El diálogo sincero y honesto desde el respeto profundo a cualquier interlocutor se vislumbra como una herramienta esencial para crear un espacio público de entendimiento que pueda dar como resultado un sociedad tolerante, que respete a las minorías y mantenga el respeto a la igualdad y la libertad de los ciudadanos, alejándonos de sociedades basadas en dogmas excluyentes y estigmatizantes.

Queridos hermanos y hermanas es momento de seguir trabajando y de estar muy atentos a las amenazas que nos acechan, evitando traer al Taller la crispación, la intolerancia, la impulsividad irreflexiva, el individualismo alienante, y la comodidad de instalarnos en la crítica destructiva en lugar de aportar elementos a la construcción de la Logia sin miedo al fracaso sino con la ilusión de contribuir al proyecto colectivo.

Es el momento, en que debemos trasladar los valores e ideales masónicos al mundo profano ya que constituyen una herramienta útil para la construcción de un nuevo modelo social.

Queridos hermanos y hermanas es el momento de que cada uno de nosotros y nosotras reflexione desde la sinceridad con uno mismo, qué es lo que estamos haciendo para contribuir a construir no sólo nuestro Taller, sino esa sociedad tan deseada.

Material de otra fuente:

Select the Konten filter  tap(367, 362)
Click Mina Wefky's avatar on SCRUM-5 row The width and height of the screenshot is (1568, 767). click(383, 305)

Intentando dar continuidad al trabajo masónico, y al igual que el Gran Maestro citó un párrafo de “La Montaña Mágica”, de Thomas Mann, en su discurso de instalación, yo deseo hacer lo mismo y citar de nuevo un fragmento de esa gran obra literaria y que espero nos invite a la reflexión… “El hombre no vive únicamente su vida personal como individuo, sino que también consciente o inconscientemente, participa de la de su época y de la de sus contemporáneos.”

Hermanos y hermanas construir un nuevo modelo social es una ardua tarea que no permite reposo. Debemos ser conscientes que la situación actual nos invita a participar, y creo que no podemos ni debemos eludir esa responsabilidad.